Let me state one fact. I do not like anything that tends to portray as though as one is recommending oneself. I would not tell you that I had the kind of temptation that Jesus Christ had. But suffice it to say that if you know the little we have been able to do and the place we are in, one could, in a very mild form, say we have crossed a lot of hurdles, a lot of challenges. You know Benin City is very traditional, a place of idol worship. For a man to remain in this city having preached the Gospel for a little over 30 years, and still continues to be where God has made him to be, of course, a lot of things have happened.
I do not really want to go into details of particular challenges. I do not like telling the odd stories. People like to hear odd things. I do not really like to, but certainly I have been to police stations. I have been to courts. I have had close shaves with death and of course to be a leader is not an overnight thing. But the most important thing is that we live here, we know what we are doing and we are dealing with the situation. And like Paul would say, the care of the church is more of a challenge to me.
Sustaining my faith
Like every Christian, Grace is the keyword. God gave me the Grace and I am very thankful to Him. I love my Bible. I read it very well, by the Grace of God, I try to read it cover to cover. I used to do that two or three times in a year, but because of the congestion in my schedule of activity now I try to do it at least once in a year. I just love reading my Bible.
Also, I have fellowship and worship, and I like to project. At the end of the year I take an overview of my life: the way I have gone where I am at the present moment, and where I am going, and I ask myself if I have done what I am asked to do. I also ask myself these questions every day. Have I done what I am supposed to do today? Am I where I am supposed to be today? These are the things that help me.
What ministry is
Ministry is a calling. It is a calling in which you don’t have a choice. You choose a career. Ministry is not a career. Like Apostle Paul said, I thank God who has called me and separated me from my mother’s womb, calling me and putting me into ministry. In other words, it is not your making. He who makes you know that the One who called you is the person you are responsible to. So, ministry is more than a career or just mere profession or vocation. It is calling first and foremost.
I read one magazine interview where the writer said I was a prosperity preacher. I just laughed. What do you mean by prosperity? The greatest wealth a man can have in life is knowing God. That is the greatest. And if that is the prosperity, I teach it with every fibre of my being. I believe in it. I believe that God is a good God. He takes you from the darkness and put you into light.
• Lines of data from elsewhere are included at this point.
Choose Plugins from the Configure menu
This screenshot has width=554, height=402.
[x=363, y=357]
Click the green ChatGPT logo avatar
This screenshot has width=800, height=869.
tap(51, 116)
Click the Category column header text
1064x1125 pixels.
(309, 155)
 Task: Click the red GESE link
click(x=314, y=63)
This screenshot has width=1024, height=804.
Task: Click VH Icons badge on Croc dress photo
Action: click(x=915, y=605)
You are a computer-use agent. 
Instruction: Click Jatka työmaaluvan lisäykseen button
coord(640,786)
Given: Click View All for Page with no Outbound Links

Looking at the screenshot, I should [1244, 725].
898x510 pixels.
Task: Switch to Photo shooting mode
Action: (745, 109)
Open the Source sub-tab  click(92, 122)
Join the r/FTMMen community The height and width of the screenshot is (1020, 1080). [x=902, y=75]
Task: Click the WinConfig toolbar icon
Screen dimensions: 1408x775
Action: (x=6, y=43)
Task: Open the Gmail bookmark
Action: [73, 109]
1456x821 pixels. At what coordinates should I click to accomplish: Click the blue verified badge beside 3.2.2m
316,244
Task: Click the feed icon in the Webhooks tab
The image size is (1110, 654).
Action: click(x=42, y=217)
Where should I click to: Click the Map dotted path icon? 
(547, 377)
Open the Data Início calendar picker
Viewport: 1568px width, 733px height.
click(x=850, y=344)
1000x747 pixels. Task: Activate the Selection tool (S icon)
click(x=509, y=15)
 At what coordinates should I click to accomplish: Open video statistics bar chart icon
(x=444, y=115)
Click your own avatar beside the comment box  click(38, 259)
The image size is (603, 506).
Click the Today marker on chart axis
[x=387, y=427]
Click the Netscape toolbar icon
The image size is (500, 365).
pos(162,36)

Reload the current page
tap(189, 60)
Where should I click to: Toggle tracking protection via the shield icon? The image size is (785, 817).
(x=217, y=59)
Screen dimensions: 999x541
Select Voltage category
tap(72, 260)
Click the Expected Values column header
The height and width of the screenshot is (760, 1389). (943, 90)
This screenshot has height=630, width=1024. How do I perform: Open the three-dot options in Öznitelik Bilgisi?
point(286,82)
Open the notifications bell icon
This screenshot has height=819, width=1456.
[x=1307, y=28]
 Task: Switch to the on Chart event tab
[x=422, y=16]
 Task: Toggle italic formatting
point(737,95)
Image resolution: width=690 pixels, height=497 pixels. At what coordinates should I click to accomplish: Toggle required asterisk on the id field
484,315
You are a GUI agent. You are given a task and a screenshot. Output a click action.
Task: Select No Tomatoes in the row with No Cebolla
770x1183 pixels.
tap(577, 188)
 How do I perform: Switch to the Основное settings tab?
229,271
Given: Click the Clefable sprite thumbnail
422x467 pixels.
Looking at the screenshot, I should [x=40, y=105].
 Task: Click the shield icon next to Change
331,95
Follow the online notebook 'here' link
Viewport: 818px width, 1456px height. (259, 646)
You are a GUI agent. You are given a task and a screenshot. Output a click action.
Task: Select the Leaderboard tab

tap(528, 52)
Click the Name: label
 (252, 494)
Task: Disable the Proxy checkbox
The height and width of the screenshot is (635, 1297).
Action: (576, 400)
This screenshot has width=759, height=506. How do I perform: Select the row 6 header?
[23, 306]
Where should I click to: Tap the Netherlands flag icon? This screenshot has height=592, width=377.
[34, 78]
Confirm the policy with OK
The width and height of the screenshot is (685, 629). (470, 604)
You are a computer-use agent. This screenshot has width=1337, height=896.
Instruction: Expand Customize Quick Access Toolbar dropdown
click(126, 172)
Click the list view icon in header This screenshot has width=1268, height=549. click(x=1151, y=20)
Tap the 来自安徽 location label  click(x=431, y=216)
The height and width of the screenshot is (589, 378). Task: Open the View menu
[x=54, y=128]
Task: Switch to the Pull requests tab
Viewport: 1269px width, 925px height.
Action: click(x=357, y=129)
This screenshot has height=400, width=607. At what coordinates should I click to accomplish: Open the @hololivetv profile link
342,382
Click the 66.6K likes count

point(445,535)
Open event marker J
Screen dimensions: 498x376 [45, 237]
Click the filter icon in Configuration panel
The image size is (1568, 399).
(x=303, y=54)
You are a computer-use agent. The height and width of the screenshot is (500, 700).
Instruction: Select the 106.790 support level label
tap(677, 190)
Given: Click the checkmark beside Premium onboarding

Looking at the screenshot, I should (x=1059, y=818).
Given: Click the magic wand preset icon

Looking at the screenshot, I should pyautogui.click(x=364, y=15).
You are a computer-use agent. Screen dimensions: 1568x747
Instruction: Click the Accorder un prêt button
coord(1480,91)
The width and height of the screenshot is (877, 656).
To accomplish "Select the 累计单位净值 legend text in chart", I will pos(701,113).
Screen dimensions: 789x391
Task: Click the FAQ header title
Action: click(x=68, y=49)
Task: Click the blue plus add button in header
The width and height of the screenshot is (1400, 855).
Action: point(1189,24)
He finds you on the floor and lifts you up. That is the God we serve. I believe in that prosperity.
But let me tell you. I do not believe in merchandising. I do not believe in manipulation. I believe that if you serve God well, He knows what to do. I can tell you that I knew what it is to want, but over the years I have proven the providence of God. He really knows how to care for his own, and that is the truth.
My normal day
Usually, I start my day quite early because there is a lot of telephone calls and other things to attend to during the day. I have trained myself to wake up and start my day at about 2 a.m. when I will not have my distractions, to do my studies and to be in the presence of God all by myself. At times, I go back to bed again at about 5 a.m. to get up finally at about 7 a.m. I get to work at about 9 a.m. and I attend to people until ten minutes to two ‘o’ clock when I go home for lunch with my family. At times I come back to work to close for the day at 7.30 in the evening. When I get back home, I eat dinner with my family, listen to 9 ‘o’ clock Network News and go to bed afterward.